Apixaban is a substrate of both CYP3A4 and P-gp. Inhibitors of CYP3A4 and P-gp increase exposure to apixaban and increase the risk of bleeding. Inducers of CYP3A4 and P-gp decrease exposure to apixaban and increase the risk of stroke and other thromboembolic events.
Combined P-gp and Strong CYP3A4 Inhibitors: For patients receiving apixaban 5 mg or 10 mg twice daily, the dose of apixaban should be decreased by 50% when coadministered with drugs that are combined P-gp and strong CYP3A4 inhibitors (e.g., ketoconazole, itraconazole, ritonavir). For patients receiving apixaban at a dose of 2.5 mg twice daily, avoid co-administration with combined P-gp and strong CYP3A4 inhibitors.

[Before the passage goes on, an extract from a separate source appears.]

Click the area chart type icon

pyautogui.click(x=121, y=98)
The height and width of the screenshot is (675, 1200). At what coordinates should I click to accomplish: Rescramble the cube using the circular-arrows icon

Clarithromycin: Although clarithromycin is a combined P-gp and strong CYP3A4 inhibitor, pharmacokinetic data suggest that no dose adjustment is necessary with concomitant administration with apixaban.
Combined P-gp and Strong CYP3A4 Inducers: Avoid concomitant use of apixaban with combined P-gp and strong CYP3A4 inducers (e.g., rifampin, carbamazepine, phenytoin, St. John's wort) because such drugs will decrease exposure to apixaban.
Anticoagulants and Antiplatelet Agents: Co-administration of antiplatelet agents, fibrinolytics, heparin, aspirin, and chronic NSAID use increases the risk of bleeding.
APPRAISE-2, a placebo-controlled clinical trial of apixaban in high-risk, post-acute coronary syndrome patients treated with aspirin or the combination of aspirin and clopidogrel, was terminated early due to a higher rate of bleeding with apixaban compared to placebo. The rate of ISTH major bleeding was 2.8% per year with apixaban versus 0.6% per year with placebo in patients receiving single antiplatelet therapy and was 5.9% per year with apixaban versus 2.5% per year with placebo in those receiving dual antiplatelet therapy.
In ARISTOTLE, concomitant use of aspirin increased the bleeding risk on apixaban from 1.8% per year to 3.4% per year and concomitant use of aspirin and warfarin increased the bleeding risk from 2.7% per year to 4.6% per year. In this clinical trial, there was limited (2.3%) use of dual antiplatelet therapy with apixaban.
Naproxen (500 mg), an inhibitor of P-gp, led to 1.5-fold and 1.6-fold increase in mean apixaban AUC and Cmax, in healthy subjects, respectively. Corresponding increases in clotting tests were observed for apixaban. No changes were observed in the effect of naproxen on arachidonic acid-induced platelet aggregation and no clinically relevant prolongation of bleeding time was observed after concomitant administration of apixaban and naproxen.
Despite these findings, apixaban should be used with caution when co-administered with NSAIDs (including ASA) because these medicinal products typically increase the bleeding risk.